Degraded performance
  • Resolved
    March 12, 2021 at 8:09:31 AM GMT+0

    We've found one last issue with not matching MTU sizes on the transport path which caused some MAC adresses not to be advertised in the EVPN correctly. This issue is now fixed as well and and all services got checked by hand to make sure everything is working.

  • Monitoring
    March 11, 2021 at 9:35:00 AM GMT+0

    While troubleshooting the issue in our lab, we've identified the bug causing the issue. The performance degradation is caused by a bug in combination with the Intel NICs in the EVPN Node and the Juniper Switch terminating the cross-connect and providing the L2 service. For some reason the LLDP Daemon builtin into the Intel NIC causes the Juniper Switch to learn some faulty settings. Once the LLDP Daemon on the NIC is disabled and the link is reset (by shutting and un-shutting) the correct values are learned by the switch and the performance is normal.

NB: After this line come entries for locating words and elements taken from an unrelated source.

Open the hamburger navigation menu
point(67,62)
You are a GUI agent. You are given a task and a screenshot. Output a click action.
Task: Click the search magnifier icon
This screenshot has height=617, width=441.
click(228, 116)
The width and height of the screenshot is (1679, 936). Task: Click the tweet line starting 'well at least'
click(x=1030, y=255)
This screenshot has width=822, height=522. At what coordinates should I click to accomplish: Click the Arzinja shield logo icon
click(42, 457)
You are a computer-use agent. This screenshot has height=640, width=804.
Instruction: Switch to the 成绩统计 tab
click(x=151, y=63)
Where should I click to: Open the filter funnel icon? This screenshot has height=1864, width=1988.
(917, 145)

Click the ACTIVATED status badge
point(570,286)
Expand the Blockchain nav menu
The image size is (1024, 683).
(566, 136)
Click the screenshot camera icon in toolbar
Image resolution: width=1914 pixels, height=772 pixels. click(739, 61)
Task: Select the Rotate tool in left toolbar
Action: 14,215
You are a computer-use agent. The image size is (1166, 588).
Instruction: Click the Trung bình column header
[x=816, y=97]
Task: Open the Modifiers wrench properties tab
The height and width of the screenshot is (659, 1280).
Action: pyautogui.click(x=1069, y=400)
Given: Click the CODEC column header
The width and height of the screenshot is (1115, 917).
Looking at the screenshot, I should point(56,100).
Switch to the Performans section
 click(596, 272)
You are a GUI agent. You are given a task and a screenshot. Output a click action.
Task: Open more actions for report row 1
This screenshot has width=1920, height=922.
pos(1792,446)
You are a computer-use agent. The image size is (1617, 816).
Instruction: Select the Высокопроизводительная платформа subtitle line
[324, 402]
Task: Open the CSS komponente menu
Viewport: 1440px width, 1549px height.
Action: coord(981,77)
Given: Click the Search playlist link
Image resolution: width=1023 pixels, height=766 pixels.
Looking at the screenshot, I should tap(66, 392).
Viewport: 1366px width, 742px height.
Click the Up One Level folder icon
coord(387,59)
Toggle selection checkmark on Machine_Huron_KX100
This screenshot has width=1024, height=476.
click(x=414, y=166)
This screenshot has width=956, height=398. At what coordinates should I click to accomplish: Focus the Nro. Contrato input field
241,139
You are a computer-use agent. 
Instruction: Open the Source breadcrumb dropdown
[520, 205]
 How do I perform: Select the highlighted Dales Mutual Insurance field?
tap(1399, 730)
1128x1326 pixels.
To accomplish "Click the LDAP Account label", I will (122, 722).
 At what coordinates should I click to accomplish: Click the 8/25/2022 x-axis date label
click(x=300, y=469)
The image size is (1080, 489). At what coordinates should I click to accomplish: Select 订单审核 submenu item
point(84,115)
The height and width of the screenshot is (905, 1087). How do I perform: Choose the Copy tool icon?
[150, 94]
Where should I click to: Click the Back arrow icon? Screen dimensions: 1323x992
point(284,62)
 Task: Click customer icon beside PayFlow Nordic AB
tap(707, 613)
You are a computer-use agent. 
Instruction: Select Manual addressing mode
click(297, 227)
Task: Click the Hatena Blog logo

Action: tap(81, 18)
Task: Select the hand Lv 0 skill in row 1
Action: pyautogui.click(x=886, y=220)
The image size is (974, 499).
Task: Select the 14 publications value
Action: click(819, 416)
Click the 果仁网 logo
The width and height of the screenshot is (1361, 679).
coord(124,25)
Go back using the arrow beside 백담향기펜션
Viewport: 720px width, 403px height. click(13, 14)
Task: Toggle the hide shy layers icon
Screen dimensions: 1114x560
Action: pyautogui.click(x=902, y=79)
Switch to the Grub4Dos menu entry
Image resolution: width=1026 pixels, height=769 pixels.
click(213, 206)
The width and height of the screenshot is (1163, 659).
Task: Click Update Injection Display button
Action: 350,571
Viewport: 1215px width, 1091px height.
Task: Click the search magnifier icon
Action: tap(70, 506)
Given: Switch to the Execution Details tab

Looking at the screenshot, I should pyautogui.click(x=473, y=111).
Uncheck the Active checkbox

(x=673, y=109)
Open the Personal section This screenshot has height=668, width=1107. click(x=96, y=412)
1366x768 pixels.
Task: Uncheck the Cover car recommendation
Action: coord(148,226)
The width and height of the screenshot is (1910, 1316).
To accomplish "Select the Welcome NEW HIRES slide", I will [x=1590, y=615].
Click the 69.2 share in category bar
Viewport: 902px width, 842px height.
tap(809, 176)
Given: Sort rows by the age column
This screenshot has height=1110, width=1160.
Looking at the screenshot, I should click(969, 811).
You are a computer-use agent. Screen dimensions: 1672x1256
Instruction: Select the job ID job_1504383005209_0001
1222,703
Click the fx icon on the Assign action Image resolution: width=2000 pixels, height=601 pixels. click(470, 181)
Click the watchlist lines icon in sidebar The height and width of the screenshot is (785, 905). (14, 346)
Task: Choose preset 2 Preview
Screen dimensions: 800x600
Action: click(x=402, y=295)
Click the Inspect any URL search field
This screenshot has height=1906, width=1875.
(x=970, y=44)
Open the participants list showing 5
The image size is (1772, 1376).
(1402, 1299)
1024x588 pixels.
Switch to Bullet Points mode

    The L2 Transport between the DCs is in use since 10:35 CET and therefore the performance degragation is solved. If you still encounter any issues, feel free to hit us up!

  • Identified
    March 10, 2021 at 7:50:03 PM GMT+0

    Sadly there are no news regarding the L2 Transport Provider, they are still not answering to our mails and neither respond to calls on their 24/7 NOC phone number. We‘re in contact with the different sales teams of other partner companies to be able to get another connection up and running as quickly as possible.

  • Identified
    March 09, 2021 at 8:00:00 PM GMT+0

    We were able to establish a temporary solution by routing the EVPN traffic through another link. The affected services should be back up and running. Please take into account that the performance and latency of the services is still impacted.

  • Identified
    March 08, 2021 at 8:50:00 AM GMT+0

    We've swapped our hardware on both ends of the links to make sure the issue of the transport service not coming up properly is not caused by our hardware. Sadly the measures did not change the situation. We're still struggling in getting a clear feedback by the L2 Transport Provider.

  • Identified
    March 07, 2021 at 7:00:00 PM GMT+0

    We've not yet recieved any feedback of the L2 Transport Provider. We're looking into other options to transport the affected network services to the customers.

  • Identified
    March 06, 2021 at 3:00:00 PM GMT+0

    We're struggling to bring the EVPN Services back up due to problems with the underlying L2 Transport Provider. Due to the migration of the services from FRA3 to FRA2, the redundant path is not yet in place. We're waiting for the provider to react to our incident and to take measures from their end.